But there must be a better way than asking creative writers to deal with this stuff amirite?
Some type of spec languages to say what works where?
DSLs
I’ll just mention “domain specific languages” here, as a way for users to talk to computers.
Usually this is where you define a specific way to communicate and the human has to learn that language to talk to the computer.
This actually seems very similar to how text adventures walk go west
or use key on chest
are more computer-friendly than “natural” language.
I’ve written some DSLs using ruby as its a language where code basically reads almost like prose. method_missing
ftw!
Smokestack.define do
factory User do
name "Gabe BW"
pet_name "Toto"
end
end
It’s great when you write them but can be a nightmare using someone else’s, eg like AppleScript
Grammar based parsers
Given a fairly structured language.
There is a whole field of CS for more structured computer languages and “grammar definitions” and parsers for them.
ISHML
@bikibird has created something really interesting in ISHMaeL
if you haven’t I suggest you read this thread. You heard it here first folks!
example:
input: | take the glass slipper |
---|---|
verb | take / take |
adj | glass / slipper |
noun | slipper / slipper |
I tried integrating into my nodeJS engine.
PegJS
PegJS is pretty well known in this domain.
I am still getting to grips with things like defining your lexicon and grammars but it was a very approachable on-ramp.
But I’m not quite sure how to define an adventure game grammar for PEG.

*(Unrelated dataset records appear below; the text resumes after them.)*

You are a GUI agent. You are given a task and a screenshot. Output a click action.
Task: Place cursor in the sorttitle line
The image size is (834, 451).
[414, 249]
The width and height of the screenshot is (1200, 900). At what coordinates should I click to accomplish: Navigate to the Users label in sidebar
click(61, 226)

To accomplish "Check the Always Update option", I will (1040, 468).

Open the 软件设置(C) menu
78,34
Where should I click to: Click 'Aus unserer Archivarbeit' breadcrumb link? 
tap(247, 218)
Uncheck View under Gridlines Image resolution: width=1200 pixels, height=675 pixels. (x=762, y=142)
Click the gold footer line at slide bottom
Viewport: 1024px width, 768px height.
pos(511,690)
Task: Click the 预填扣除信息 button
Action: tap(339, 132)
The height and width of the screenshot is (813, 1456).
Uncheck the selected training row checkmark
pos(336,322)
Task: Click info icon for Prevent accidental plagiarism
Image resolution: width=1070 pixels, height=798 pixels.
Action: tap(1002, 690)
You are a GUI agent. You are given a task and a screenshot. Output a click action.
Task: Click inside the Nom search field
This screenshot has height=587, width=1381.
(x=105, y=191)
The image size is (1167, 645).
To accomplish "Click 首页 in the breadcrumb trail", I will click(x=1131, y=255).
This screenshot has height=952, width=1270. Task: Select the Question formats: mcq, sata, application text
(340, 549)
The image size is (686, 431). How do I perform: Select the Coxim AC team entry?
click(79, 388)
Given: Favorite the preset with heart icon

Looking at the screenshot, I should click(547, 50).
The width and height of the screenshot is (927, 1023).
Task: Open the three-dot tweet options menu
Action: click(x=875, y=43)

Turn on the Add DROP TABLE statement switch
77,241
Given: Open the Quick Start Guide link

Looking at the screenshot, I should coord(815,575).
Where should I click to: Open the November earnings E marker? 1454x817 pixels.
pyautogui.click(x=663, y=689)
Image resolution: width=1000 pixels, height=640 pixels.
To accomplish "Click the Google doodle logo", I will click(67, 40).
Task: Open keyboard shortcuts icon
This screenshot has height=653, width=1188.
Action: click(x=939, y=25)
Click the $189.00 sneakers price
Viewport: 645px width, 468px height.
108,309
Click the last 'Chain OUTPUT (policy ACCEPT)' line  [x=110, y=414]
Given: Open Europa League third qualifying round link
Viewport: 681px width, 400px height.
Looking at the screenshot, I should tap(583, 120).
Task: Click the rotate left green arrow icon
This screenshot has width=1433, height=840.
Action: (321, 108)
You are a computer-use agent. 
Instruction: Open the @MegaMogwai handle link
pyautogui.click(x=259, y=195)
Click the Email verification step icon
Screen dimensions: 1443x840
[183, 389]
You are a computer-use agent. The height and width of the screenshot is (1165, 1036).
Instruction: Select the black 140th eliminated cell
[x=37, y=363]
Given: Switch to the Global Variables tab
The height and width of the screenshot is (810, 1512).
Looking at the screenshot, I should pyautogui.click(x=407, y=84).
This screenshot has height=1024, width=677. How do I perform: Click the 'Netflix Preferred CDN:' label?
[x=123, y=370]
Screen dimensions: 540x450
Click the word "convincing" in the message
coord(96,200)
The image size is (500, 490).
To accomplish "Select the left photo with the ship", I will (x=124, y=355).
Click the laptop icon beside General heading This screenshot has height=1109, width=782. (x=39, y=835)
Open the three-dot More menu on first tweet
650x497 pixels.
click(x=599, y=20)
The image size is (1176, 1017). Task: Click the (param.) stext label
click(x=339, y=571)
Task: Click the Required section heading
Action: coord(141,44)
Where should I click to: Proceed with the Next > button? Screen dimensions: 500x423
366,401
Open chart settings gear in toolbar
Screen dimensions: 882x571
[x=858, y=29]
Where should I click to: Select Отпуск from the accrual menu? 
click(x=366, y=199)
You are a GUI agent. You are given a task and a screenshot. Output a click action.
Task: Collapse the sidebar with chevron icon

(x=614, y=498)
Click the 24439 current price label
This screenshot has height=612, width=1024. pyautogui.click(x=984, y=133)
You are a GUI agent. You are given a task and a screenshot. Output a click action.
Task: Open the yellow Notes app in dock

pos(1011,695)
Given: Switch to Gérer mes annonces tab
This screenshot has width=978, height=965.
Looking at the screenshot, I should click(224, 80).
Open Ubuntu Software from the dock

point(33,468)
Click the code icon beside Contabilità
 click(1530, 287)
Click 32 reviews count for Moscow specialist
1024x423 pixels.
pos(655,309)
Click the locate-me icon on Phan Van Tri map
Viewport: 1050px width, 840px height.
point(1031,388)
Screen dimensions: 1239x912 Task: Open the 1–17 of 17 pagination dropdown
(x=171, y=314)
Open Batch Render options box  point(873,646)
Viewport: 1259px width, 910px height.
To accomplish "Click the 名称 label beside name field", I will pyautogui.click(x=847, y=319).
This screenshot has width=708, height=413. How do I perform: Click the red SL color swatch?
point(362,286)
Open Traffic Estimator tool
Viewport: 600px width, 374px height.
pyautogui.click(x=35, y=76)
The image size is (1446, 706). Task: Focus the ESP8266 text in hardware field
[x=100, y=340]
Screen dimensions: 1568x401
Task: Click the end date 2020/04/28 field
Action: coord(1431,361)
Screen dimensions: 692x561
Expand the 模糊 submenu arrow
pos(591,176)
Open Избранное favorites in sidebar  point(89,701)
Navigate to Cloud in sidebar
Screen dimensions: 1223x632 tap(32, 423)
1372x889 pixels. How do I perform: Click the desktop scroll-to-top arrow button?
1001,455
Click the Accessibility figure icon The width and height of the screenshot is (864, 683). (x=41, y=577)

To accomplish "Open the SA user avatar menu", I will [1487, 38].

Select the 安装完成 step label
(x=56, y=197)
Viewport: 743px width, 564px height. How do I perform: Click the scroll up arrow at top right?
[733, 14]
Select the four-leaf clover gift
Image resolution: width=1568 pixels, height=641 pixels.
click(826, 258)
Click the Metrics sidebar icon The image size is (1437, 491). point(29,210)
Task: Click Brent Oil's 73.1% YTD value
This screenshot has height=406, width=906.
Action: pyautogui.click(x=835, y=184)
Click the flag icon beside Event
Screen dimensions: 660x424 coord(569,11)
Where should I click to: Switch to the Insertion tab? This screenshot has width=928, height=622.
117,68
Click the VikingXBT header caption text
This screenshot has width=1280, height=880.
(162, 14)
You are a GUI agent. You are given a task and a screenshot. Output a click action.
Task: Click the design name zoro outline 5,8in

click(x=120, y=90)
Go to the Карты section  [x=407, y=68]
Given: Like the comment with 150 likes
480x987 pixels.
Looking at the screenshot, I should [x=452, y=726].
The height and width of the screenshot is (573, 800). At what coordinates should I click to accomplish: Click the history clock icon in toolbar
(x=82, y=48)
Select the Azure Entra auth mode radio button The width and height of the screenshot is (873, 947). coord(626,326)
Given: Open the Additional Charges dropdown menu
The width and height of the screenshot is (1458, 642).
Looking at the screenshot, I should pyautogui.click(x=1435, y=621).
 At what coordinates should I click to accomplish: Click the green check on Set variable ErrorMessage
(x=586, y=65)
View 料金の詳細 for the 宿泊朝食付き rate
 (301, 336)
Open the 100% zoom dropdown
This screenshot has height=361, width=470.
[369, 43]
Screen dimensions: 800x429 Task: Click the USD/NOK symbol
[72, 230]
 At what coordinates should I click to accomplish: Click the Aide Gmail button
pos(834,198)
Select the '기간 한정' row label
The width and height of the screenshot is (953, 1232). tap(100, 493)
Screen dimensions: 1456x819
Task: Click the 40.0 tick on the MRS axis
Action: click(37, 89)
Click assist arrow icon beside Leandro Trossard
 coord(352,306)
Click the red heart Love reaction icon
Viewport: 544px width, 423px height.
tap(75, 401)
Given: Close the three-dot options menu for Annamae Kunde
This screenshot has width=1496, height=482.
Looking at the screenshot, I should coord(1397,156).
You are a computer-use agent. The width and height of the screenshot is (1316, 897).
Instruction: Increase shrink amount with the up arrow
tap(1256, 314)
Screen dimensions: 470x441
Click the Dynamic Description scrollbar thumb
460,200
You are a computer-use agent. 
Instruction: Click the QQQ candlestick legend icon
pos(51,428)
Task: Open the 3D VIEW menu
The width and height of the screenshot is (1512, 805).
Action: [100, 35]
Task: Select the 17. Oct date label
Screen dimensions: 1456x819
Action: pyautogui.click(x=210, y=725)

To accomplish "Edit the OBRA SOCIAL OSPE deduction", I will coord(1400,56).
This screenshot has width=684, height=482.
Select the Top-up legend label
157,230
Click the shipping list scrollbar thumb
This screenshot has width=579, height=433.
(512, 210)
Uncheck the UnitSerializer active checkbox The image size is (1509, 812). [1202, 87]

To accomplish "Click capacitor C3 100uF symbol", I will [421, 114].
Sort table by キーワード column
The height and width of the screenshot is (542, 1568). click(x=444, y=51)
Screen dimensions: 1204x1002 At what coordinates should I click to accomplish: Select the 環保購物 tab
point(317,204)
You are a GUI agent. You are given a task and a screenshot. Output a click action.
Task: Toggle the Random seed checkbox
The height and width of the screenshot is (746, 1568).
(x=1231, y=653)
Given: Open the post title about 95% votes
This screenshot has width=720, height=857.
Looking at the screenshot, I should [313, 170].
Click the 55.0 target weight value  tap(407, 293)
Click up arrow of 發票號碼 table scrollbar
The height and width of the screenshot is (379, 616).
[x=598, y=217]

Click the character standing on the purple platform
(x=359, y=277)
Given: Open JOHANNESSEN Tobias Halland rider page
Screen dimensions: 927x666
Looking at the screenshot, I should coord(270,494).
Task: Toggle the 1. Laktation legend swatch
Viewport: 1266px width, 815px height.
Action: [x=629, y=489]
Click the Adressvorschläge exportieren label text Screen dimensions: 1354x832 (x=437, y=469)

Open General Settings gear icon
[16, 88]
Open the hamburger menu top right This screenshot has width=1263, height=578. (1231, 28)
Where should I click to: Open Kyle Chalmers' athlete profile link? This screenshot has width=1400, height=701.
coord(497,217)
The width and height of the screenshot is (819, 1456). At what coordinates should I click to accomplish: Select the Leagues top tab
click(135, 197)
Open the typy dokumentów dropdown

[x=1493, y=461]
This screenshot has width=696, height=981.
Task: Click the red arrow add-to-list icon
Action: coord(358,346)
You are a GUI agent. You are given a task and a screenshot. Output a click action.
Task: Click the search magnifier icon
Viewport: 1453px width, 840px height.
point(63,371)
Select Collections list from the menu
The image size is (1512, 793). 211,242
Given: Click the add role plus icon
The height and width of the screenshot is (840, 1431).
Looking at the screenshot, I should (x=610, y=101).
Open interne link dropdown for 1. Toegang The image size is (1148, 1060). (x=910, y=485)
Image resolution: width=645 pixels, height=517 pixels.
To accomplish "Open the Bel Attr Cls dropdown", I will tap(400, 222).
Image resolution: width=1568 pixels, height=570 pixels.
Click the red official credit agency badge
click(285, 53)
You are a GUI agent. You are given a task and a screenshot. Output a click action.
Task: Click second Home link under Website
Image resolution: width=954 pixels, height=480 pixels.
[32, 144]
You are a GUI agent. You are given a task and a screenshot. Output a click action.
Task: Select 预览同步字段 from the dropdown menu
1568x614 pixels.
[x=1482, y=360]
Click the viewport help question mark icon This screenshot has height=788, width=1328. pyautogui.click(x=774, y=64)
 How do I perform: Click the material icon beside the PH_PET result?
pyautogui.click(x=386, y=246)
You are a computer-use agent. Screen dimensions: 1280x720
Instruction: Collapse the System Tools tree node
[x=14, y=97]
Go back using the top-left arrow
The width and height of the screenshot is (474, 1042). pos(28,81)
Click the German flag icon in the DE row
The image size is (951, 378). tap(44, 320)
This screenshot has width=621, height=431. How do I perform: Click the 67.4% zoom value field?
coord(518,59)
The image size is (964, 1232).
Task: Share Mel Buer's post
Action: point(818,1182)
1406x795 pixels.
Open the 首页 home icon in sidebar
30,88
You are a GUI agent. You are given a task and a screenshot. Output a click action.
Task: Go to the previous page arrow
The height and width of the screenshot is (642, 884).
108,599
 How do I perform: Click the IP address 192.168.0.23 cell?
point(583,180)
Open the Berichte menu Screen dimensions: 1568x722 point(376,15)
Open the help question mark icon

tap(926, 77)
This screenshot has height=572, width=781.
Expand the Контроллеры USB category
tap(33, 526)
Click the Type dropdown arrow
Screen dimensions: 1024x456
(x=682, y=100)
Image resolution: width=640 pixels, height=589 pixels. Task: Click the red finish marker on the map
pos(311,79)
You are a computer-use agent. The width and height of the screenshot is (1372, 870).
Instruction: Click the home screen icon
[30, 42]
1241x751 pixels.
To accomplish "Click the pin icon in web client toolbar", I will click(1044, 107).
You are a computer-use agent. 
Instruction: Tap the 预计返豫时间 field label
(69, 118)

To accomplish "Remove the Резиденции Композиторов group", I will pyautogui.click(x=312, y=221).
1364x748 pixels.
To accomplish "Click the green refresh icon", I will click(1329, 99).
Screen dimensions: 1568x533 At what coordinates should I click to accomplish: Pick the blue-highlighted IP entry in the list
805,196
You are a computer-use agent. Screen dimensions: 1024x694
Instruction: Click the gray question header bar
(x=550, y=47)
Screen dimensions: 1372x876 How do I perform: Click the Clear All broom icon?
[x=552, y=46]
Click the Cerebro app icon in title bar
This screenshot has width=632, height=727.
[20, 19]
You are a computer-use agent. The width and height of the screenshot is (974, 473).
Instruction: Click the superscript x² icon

I couldn’t find much information on this topic. Here’s a grammar for JS itself.
Anyone have an idea?
other compiler parsers
Earley parsers are another approach here.
https://joshuagrams.github.io/pep/
which @JoshGrams is an expert on.
NLP approach
Separately I’ve looked into NLP parsers such as spaCy which give quite a good breakdown of parts of speech.
The results seems really good and because its based on existing training data, you don’t need to define your own grammar.
The output is less customizable for the specific domain of intfic
parts of speech (POS tagging) is an NLP way to figure out what are nouns/verbs etc. in a sentence. basically tokens per word.
Then dependency parsing will show you the sentence breakdown ie the relations between those tokens
Spacy even has a displacy for visualizing
And there are API/services like TextRazor for those who don’t want to run it all locally
LD A, (de)
In researching I found this great video about writing a parser from … back in the day. Man it used to be so much harder! The more things change…
can you remember jump tables?
What are you doing?
So those are some of the approaches I’ve found today.
It would be great to hear what other approaches people are taking, and specifically any details on better ways to use grammars like PEG
Sorry for the long post.